To further evaluate the PAX8–NFE2L2 fusion, we investigated the expression of known target genes downstream of NFE2L2. We found that known NFE2L2 targets were strongly induced in the tumor that carried the PAX8–NFE2L2 fusion, supporting its function as a potent activator of the NFE2L2 transcriptional program (Fig. 5C). By considering an expanded set of THCA tumors with available exome sequencing data, we identified one tumor with a KEAP1 mutation, likewise associated with strong induction of NFE2L2 target mRNAs (Fig. 5C). This further supports that NFE2L2 activation may contribute to tumorigenesis in some thyroid carcinomas.
We next synthesized the PAX8–NFE2L2 fusion transcript and cloned it into a lentiviral vector (Fig. S7), and used this to overexpress it in the murine prostate adenocarcinoma cell line TRAMP-C1 (SI Methods). We used high-coverage RNA sequencing (>30 million reads per sample) to compare the expression profiles of cells expressing the PAX8–NFE2L2 fusion transcript with cells transduced with an empty vector. We observed a prominent transcriptional response dominated by inductions (534 induced and 215 repressed genes at q < 0.01; Fig. 5D).

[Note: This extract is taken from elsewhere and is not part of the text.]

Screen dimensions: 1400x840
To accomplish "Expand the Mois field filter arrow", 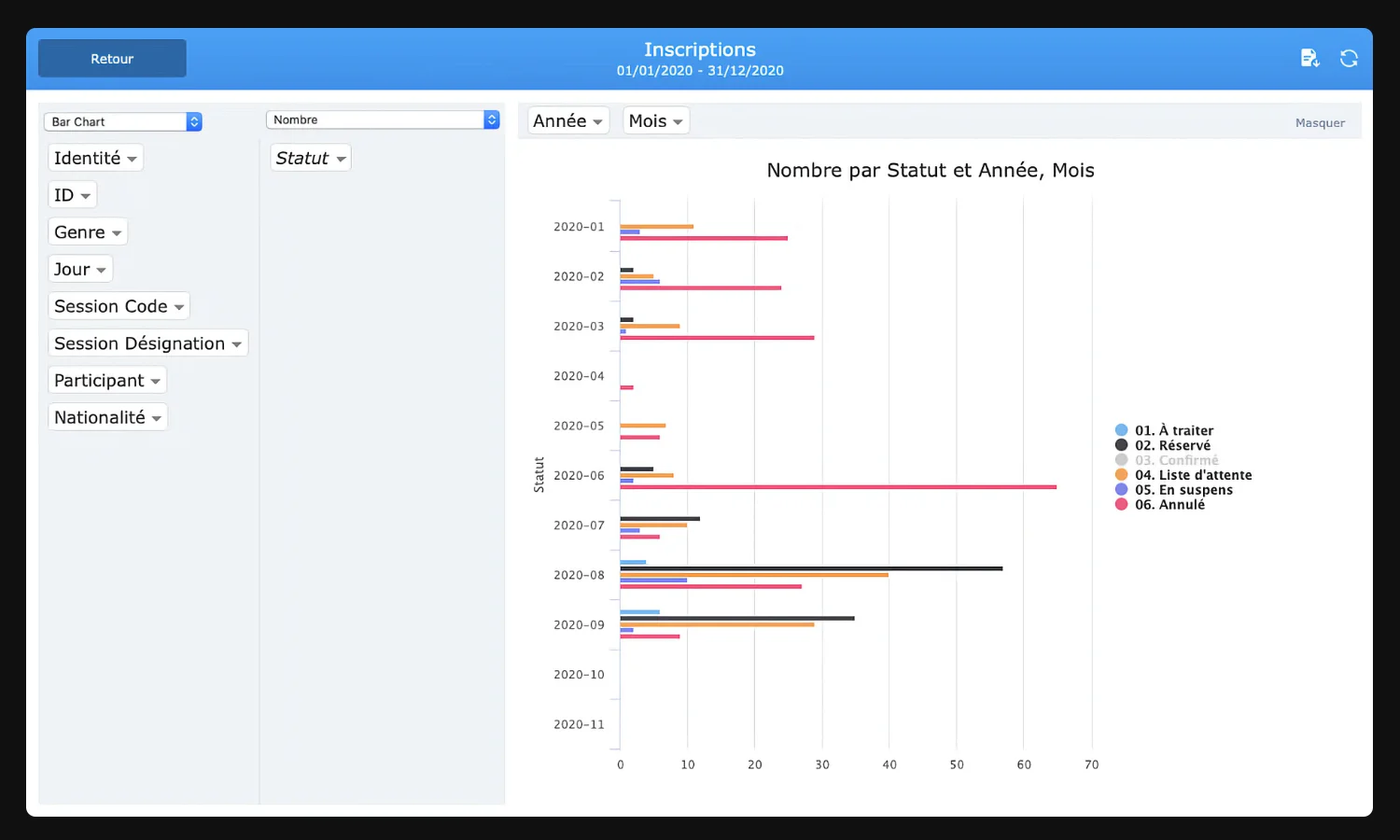I will tap(678, 122).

PAX8–NRF2 fusion gene constructs.
To identify affected pathways, we next performed gene set enrichment analysis using GSEA (44). Whereas no gene sets were significantly down-regulated, four sets were enriched among induced genes (adjusted P < 0.05; Fig. 5E). Notably, these included experimentally determined targets of NFE2L2 (“transcriptional activation by NRF2”; Fig. 5F), as well as “glutathione metabolism,” “oxidative stress,” and “arylhydrocarbon receptor” signaling, all of which are known to be regulated by NFE2L2 (43, 45). Induction of the canonical NFE2L2 targets Gclc and Gclm was confirmed by quantitative RT-PCR (2.4- and 3.1-fold, respectively; P < 0.022), further showing that the PAX8–NFE2L2 fusion protein is a capable activator of NFE2L2 target mRNAs (Fig. 5G).
SI Methods
Data Overview.
Sequencing data from 600 tumors in 18 nonembargoed cancer types were obtained from the Cancer Genomics Hub (cgHub) repository (Dataset S1). Aligned high-coverage WGS tumor/normal pairs (bam file >75 Gb) together with matched RNA-seq data for 431/600 samples were used in this study. In addition, Affymetrix SNP6 copy number data for the matched tumors (seg files) were downloaded.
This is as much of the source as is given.